This object is achieved by the present invention.
The invention accordingly provides a continuous process for dyeing circular
knit materials composed of natural or modified hydroxy-containing or
natural, modified or synthetic carboxamido-containing fiber materials with
water-soluble dyes, which comprises initially impregnating the material
with an aqueous dye solution, optionally comprising auxiliaries, in the
course of the dyeing step, reducing the liquor content to 400% by weight,
based on weight of fiber, preferably to within the range from 150 to 350%
by weight, by squeezing means customary for tubular material, preferably
by ring- to oval-shaped squeezing means, and subsequently subjecting the
liquor-comprising material to a leveling and fixing step for the dye
applied to the material by transporting the rope of material continuously
through the machine unit by means of the flowing dyeing liquor at a liquor
ratio of up to 10:1, such as 6:1 to 10:1, especially 7:1 to 10:1.
The dyeing process is preferably carried out in a jet machine, and the
treatment liquors (starting dye solution, a solution to effect dye
fixation on the fiber material and a mixture thereof) are preferably
applied to the material via venturi or jet nozzles (hereinbelow referred
to for simplicity as "jet nozzles"), the treatment liquors transporting
the material through the dyeing apparatus via the jet nozzles.

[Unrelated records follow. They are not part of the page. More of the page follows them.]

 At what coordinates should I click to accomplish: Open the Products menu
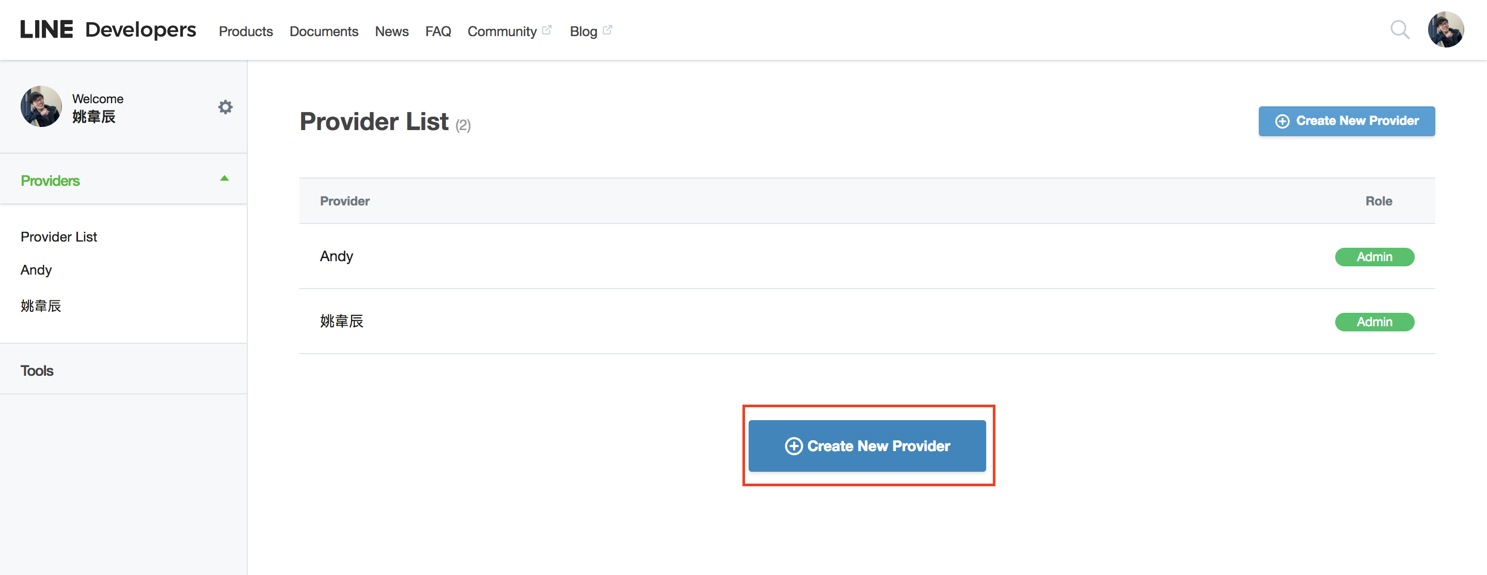(246, 31)
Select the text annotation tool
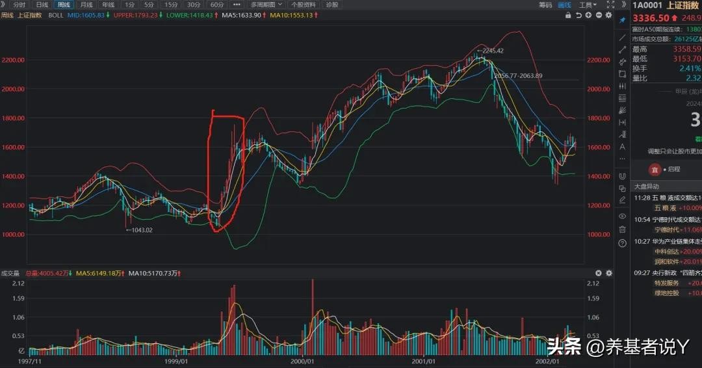The height and width of the screenshot is (368, 702). click(622, 146)
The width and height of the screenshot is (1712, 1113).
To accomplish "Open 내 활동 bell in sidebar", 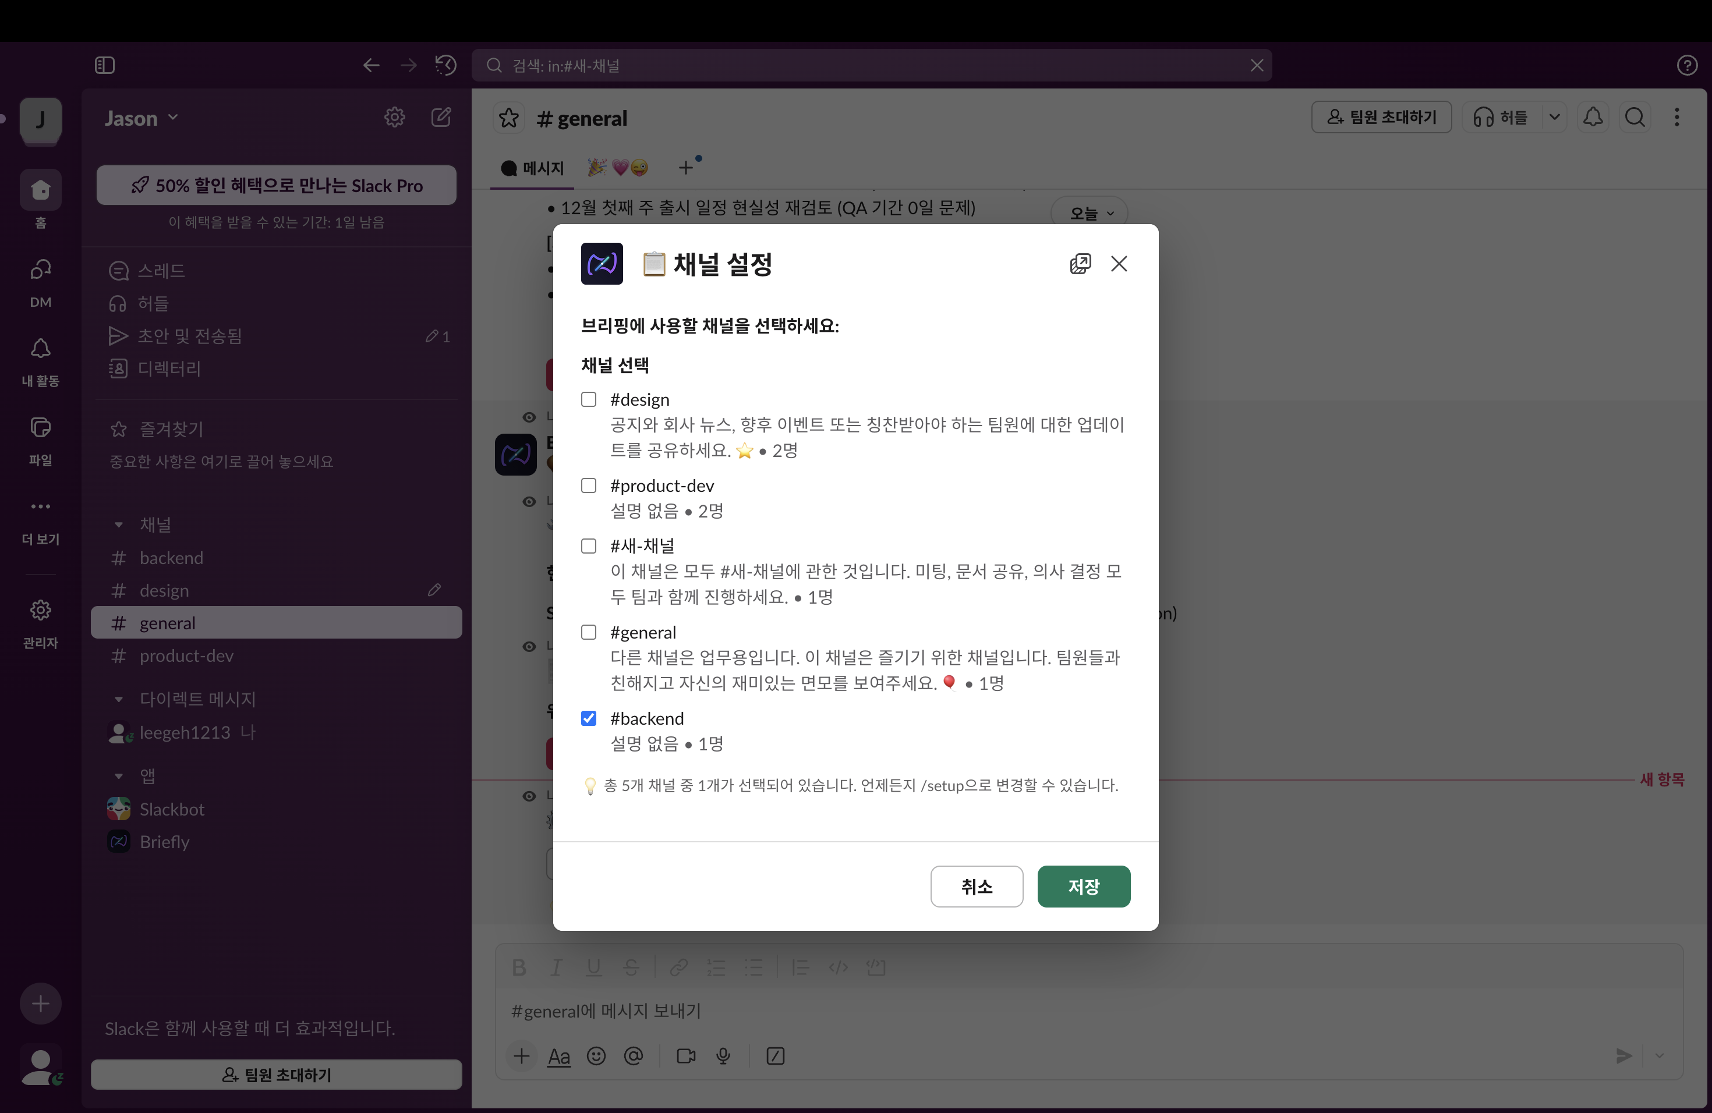I will 40,362.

In the dyeing process of the present invention, the rope of textile
material is initially impregnated with the aqueous dye solution in a very
short liquor, approximating a padding step; the subsequent leveling and
fixing step corresponds to the methods of exhaust dyeing in a medium
liquor ratio in the manner defining the invention, so that a dye solution,
once it has been applied, is able to migrate and fix level on the textile
tube material with the dye detaching from the fiber only to an extremely
small extent, if at all. The process of the present invention additionally
has the advantage of making it possible to reduce significantly the
amounts of electrolyte salt which are customary for the application of
water-soluble, especially anionic, dyes and of the alkali required to fix
reactive dyes on the fiber.
Hydroxy-containing fiber materials are for example cellulosic fiber
materials, such as the natural fiber materials, like cotton, jute and
linen, and the modified fiber materials produced from cellulosic natural
materials, like regenerated cellulose, for example filament viscose rayon,
and cellulose fibers modified with amino-containing compounds, as are
known for example from U.S. Pat. Nos. 5,507,840, containing compounds, as
are known for example from U.S. Pat. Nos. 5,507,840, 5,565,007 and
5,529,585, from European patent application publication No. 0 665 311 and
from German Offenlegungsschrift 19 519 023. Carboxamido-containing fiber
materials are natural fiber materials, such as wool and other animal
hairs, and also silk, and synthetic polyamide fiber materials, such as
fiber materials composed of nylon-6, nylon-11 and nylon-6,6.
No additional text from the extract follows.